What this task involves
Below are records; please write out exactly the lines from the first line through the line containing "The height and width of the screenshot is (304, 458).", with no pictures.

:: Material shown ::

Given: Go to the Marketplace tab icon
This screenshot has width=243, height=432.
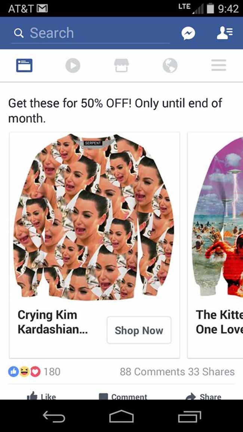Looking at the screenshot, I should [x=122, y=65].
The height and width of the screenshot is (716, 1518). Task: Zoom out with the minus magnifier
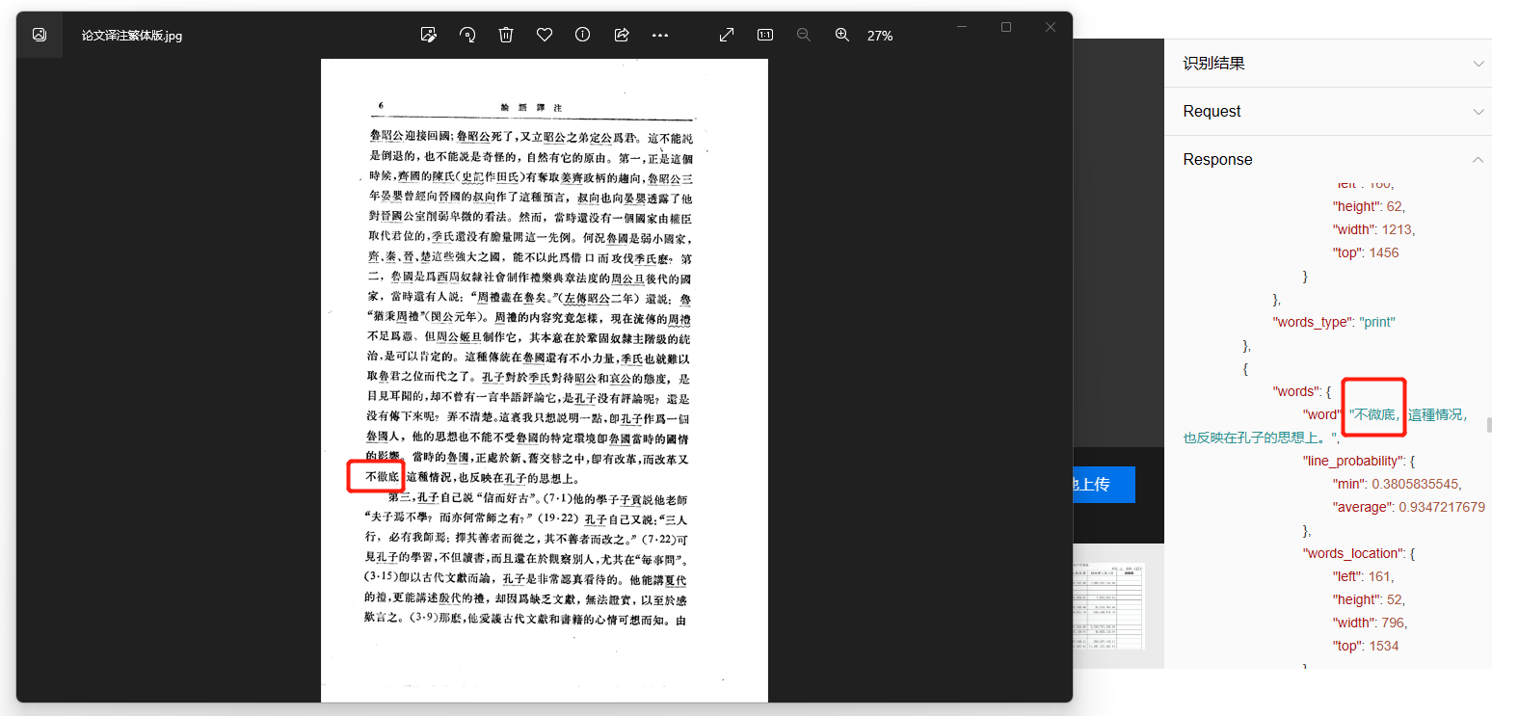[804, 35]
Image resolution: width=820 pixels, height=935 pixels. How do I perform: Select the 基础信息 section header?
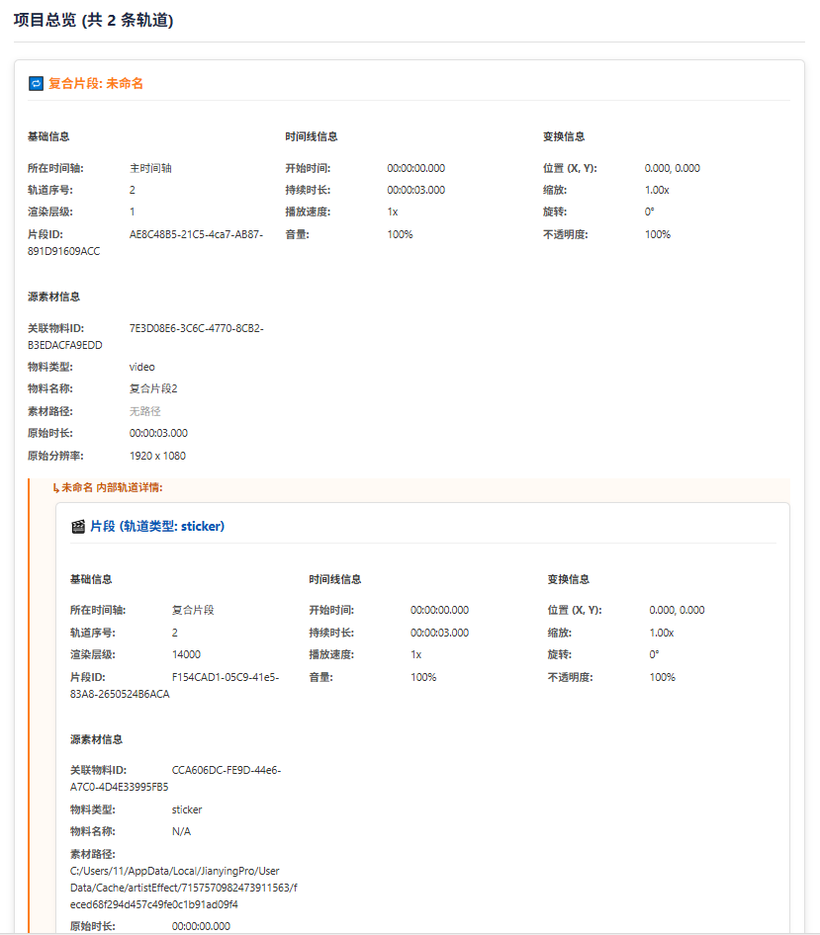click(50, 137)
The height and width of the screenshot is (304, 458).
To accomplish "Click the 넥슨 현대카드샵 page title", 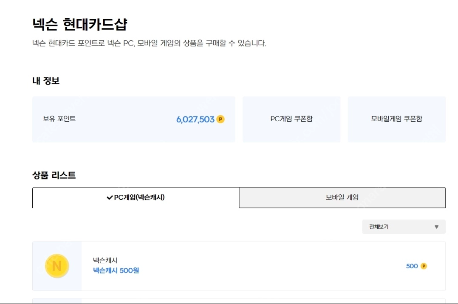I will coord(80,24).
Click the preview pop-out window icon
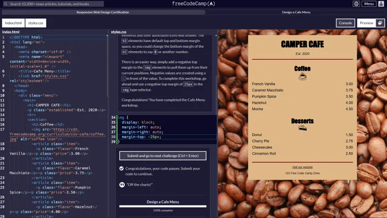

:::

Response to this task
Given: Go to the Marketplace tab icon
This screenshot has width=243, height=432.
Looking at the screenshot, I should [x=122, y=65].
The height and width of the screenshot is (716, 1518). Task: Zoom out with the minus magnifier
[804, 35]
Image resolution: width=820 pixels, height=935 pixels. How do I perform: Select the 基础信息 section header?
click(50, 137)
The height and width of the screenshot is (304, 458).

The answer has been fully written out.